2015: The flood that ended the drought
In May 2015, it rained. And then it kept raining. The Memorial Day floods sent walls of water down every creek in the Hill Country. Lake Travis rocketed from 623 feet in January to 676 feet by December — a 53-foot recovery in a single year. The drought was over, but the dramatic swing was another reminder of how quickly this lake changes.
2015 — 53.5-foot recovery
January low: 623.3 ft → December high: 676.8 ft · Memorial Day floods ended a 4-year drought
2018: The fastest rise
By September 2018, the lake was falling again — sitting at 653.8 feet, down from a January high of 669 feet. Then October happened. One month of flooding, driven by back-to-back storms across the Highland Lakes watershed, pushed the lake to 704.39 feet — a rise of more than 50 feet in a single month. It was the fastest one-month rise in the modern record, and the second time in history the lake exceeded 700 feet in the post-2000 era.

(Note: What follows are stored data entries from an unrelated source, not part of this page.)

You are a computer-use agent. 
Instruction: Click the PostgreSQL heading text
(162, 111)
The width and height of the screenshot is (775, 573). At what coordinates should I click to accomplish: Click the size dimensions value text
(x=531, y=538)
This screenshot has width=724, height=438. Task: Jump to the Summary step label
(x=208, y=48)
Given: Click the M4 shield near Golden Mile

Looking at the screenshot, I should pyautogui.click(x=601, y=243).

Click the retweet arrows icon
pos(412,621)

October 2018 — fastest single-month rise
September: 653.8 ft → October: 704.4 ft · 50.6 feet in one month
The swing chart: biggest year-over-year ranges
The following chart ranks the years with the largest gap between their annual high and annual low. It shows which years the lake was the most volatile — not just high, and not just low, but unpredictably both. Post-2000 years are highlighted in green; earlier years in blue.

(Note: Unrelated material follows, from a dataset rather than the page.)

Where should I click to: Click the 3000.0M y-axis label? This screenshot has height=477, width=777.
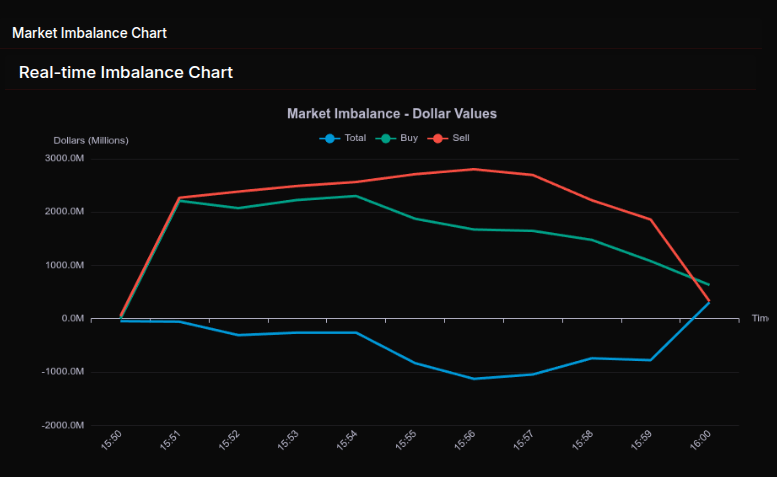pos(65,158)
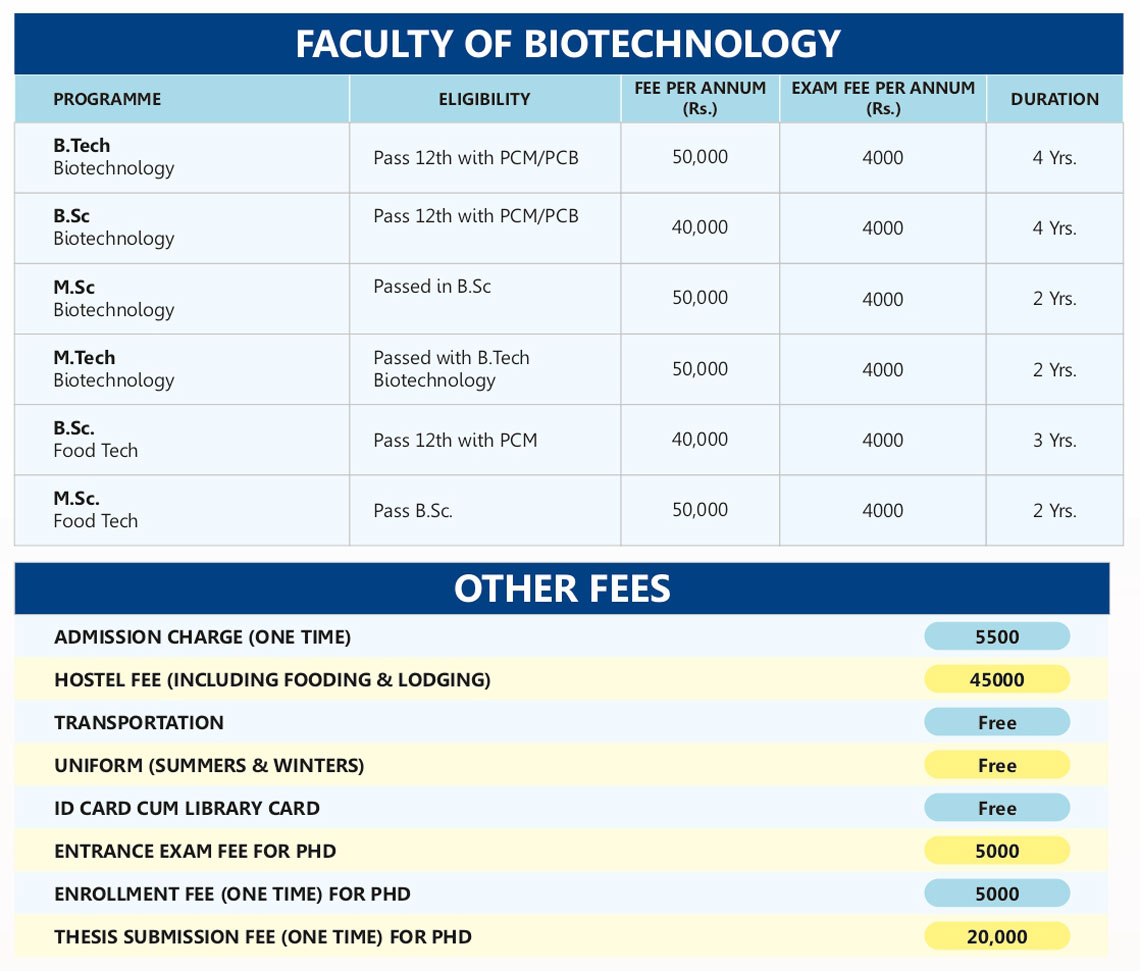Image resolution: width=1140 pixels, height=971 pixels.
Task: Click the M.Sc. Food Tech programme cell
Action: tap(95, 510)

Top 10 largest annual swings between high and low water level (feet)
What this means for the future
The pattern that emerges from 80 years of data is not a lake that slowly fills and slowly empties. It is a lake that can gain 50 feet in a month and lose 40 feet in a year. The Hill Country geology — thin soils, hard limestone, fast runoff — means every significant rain event either misses entirely or hits at full force.
Climate projections for Central Texas suggest this volatility will intensify: longer dry periods punctuated by more extreme rainfall events. If the 2011–2014 drought and the 2015 and 2018 floods felt like outliers, the data suggests they may instead be a preview of normal.
Lake Travis has never been a placid reservoir. It is a weather gauge for the entire Edwards Plateau, and right now it is telling us the swings are getting wider.